Connecticut Treasurer Denise Nappier informed legislators that the recently passed budget bill included a last-minute change that resulted in an unexpected limit in the state’s bonding capacity.
Nappier noted the budget bill included an exemption on refunding bonds and short-term revenue anticipation notes from the $1.9 billion annual cap. However, the original language of the bill included the words “upon passage” regarding the starting date for this exemption, but that was changed to “July 1, 2018” when the bill passed on May 9.
“The effective date is important because the bond covenant pledges that no changes to the underlying statutes – including bond caps – may take effect between May 15, 2018, and July 1, 2023, and GO bonds were issued on June 20, 2018, that included the covenant,” Nappier wrote in a letter to legislative leaders. “So, instead of the exclusions taking effect upon passage on May 9th, before the statutory provisions related to the bond covenant were locked in, these exclusions may not apply for another five years.”
Nappier pointed out that the state has already issued $889 million in new money general obligation bonds, which leaves the 2019 bond capacity at slightly over $1 billion.

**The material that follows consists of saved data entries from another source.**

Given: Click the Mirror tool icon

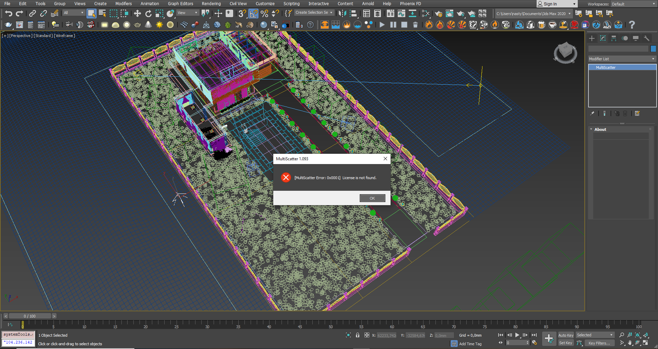Looking at the screenshot, I should [342, 13].
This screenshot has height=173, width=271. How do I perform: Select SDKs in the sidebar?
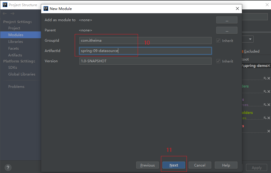[13, 68]
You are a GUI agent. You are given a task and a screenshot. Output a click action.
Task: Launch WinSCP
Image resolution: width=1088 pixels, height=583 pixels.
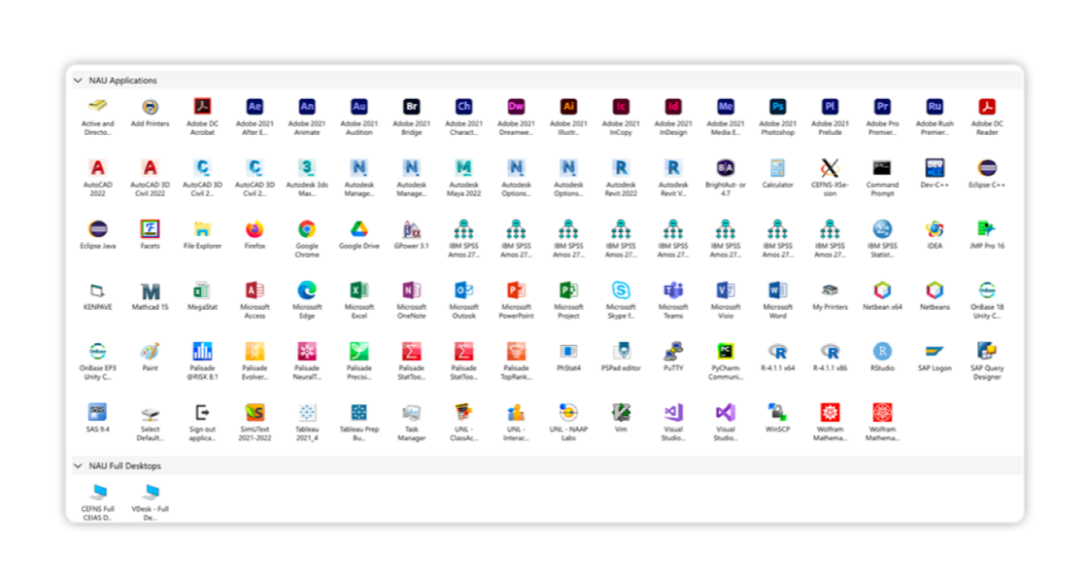click(x=777, y=413)
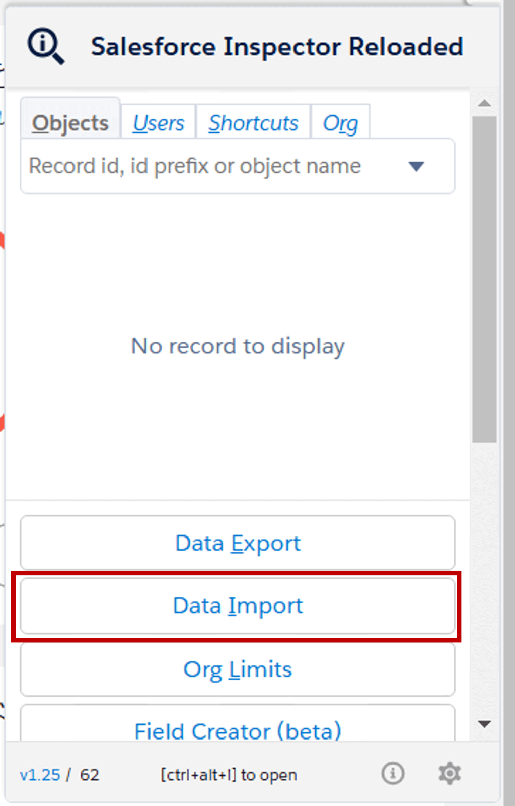Image resolution: width=515 pixels, height=806 pixels.
Task: Switch to the Shortcuts tab
Action: tap(253, 122)
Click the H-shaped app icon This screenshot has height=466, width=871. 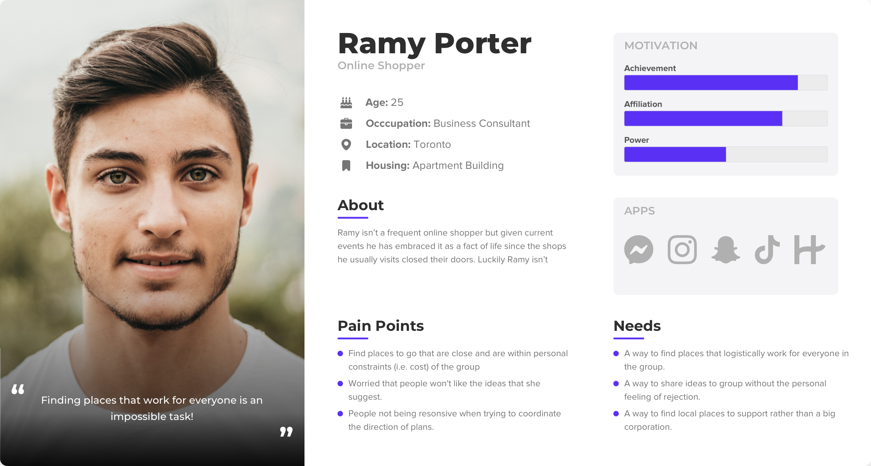tap(810, 250)
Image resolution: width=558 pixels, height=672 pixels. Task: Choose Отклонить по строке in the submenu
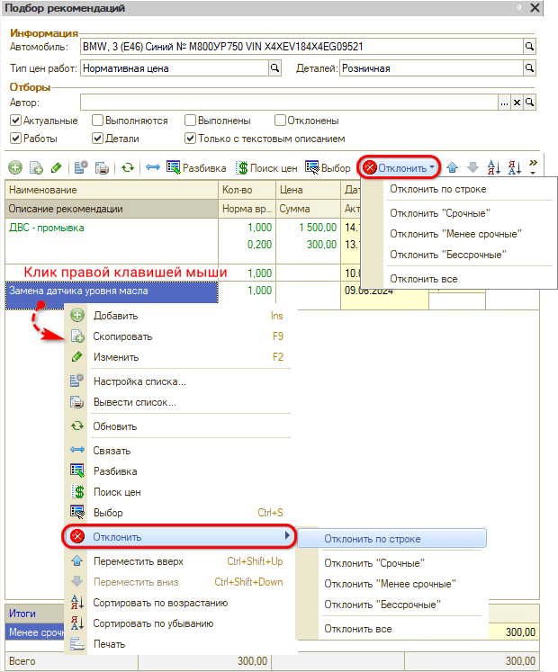pos(372,540)
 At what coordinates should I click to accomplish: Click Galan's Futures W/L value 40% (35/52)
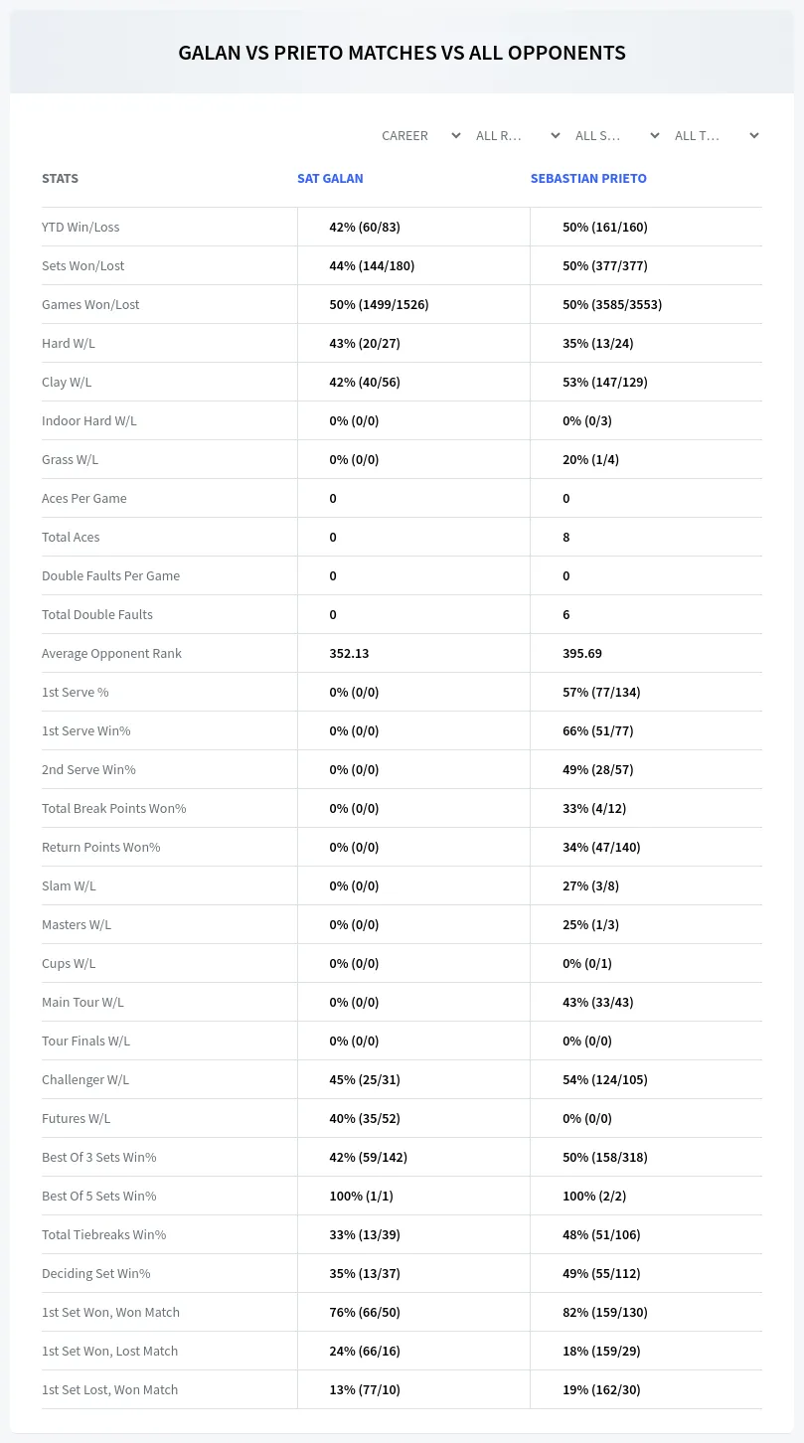[365, 1118]
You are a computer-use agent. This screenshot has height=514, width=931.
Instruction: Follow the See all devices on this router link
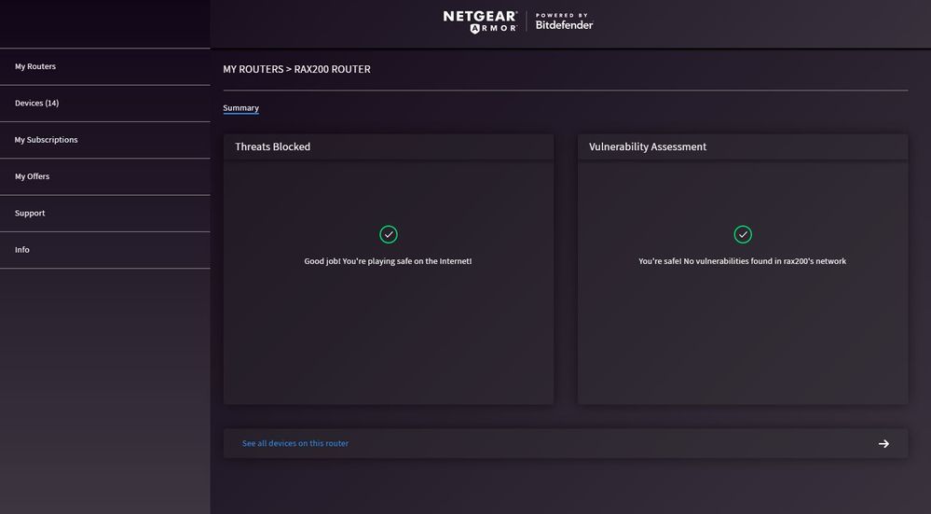[x=295, y=444]
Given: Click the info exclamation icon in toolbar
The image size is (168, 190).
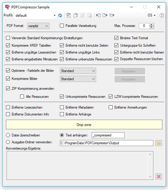Looking at the screenshot, I should 162,15.
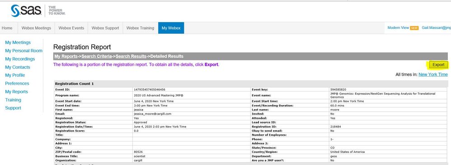Switch to Modern View
This screenshot has height=165, width=451.
(x=398, y=28)
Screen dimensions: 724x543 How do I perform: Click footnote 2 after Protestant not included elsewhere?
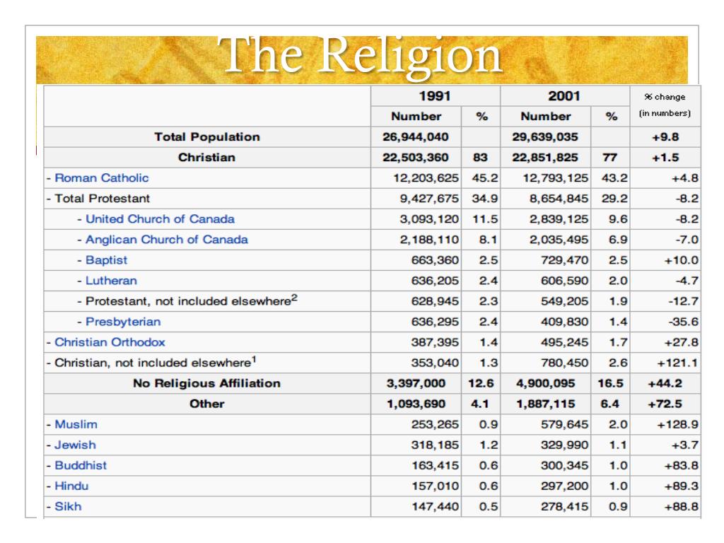[295, 298]
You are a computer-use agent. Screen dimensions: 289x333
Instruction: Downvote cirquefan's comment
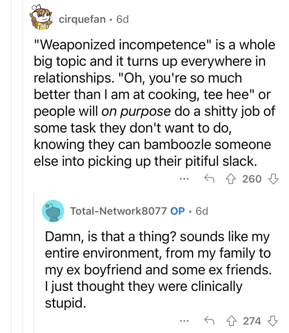pyautogui.click(x=274, y=179)
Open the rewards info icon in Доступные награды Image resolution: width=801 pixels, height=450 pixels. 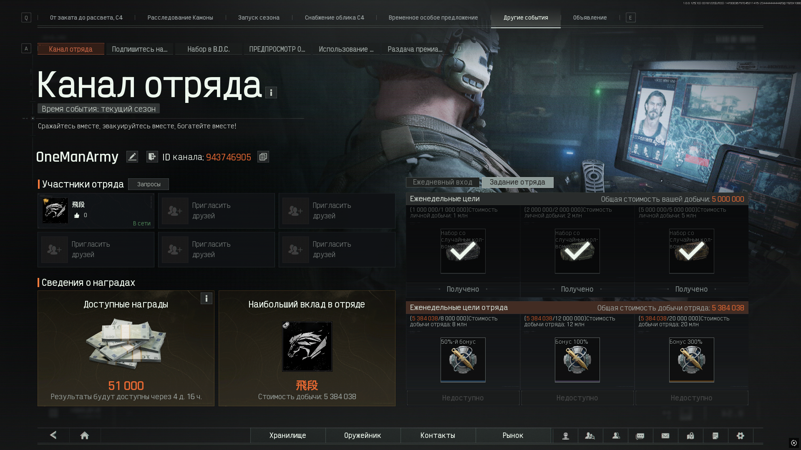(x=207, y=298)
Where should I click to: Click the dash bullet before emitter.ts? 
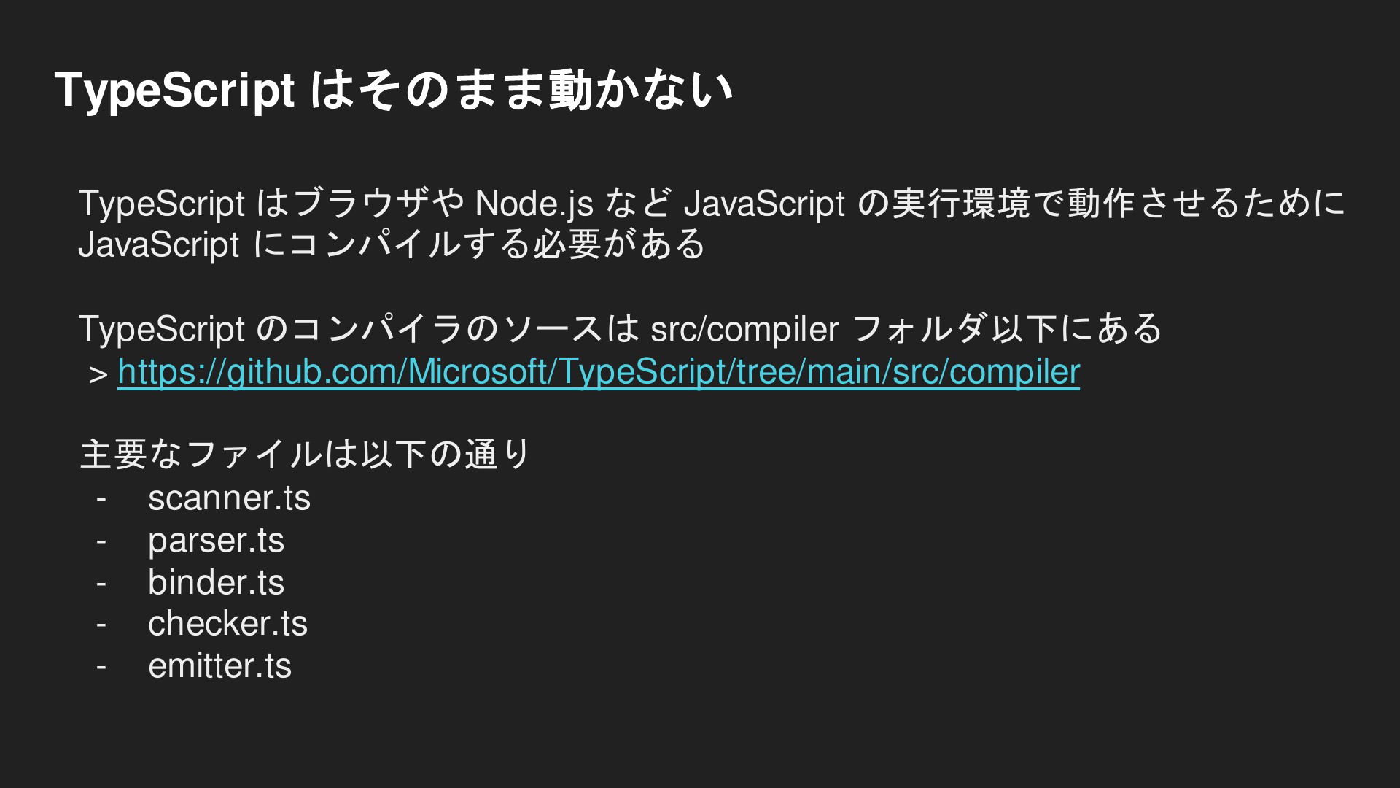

She added that while this situation does not create immediate problems for the state, her office will need to abide by the language of the passed budget bill until the issue is resolved.
“The failure to effectively exclude refunding bonds on the cap from bond issuance may require the state to forego opportunities to refund outstanding bonds to achieve debt service savings in order to reserve capacity for new bonds to cover expenditures,” she stated.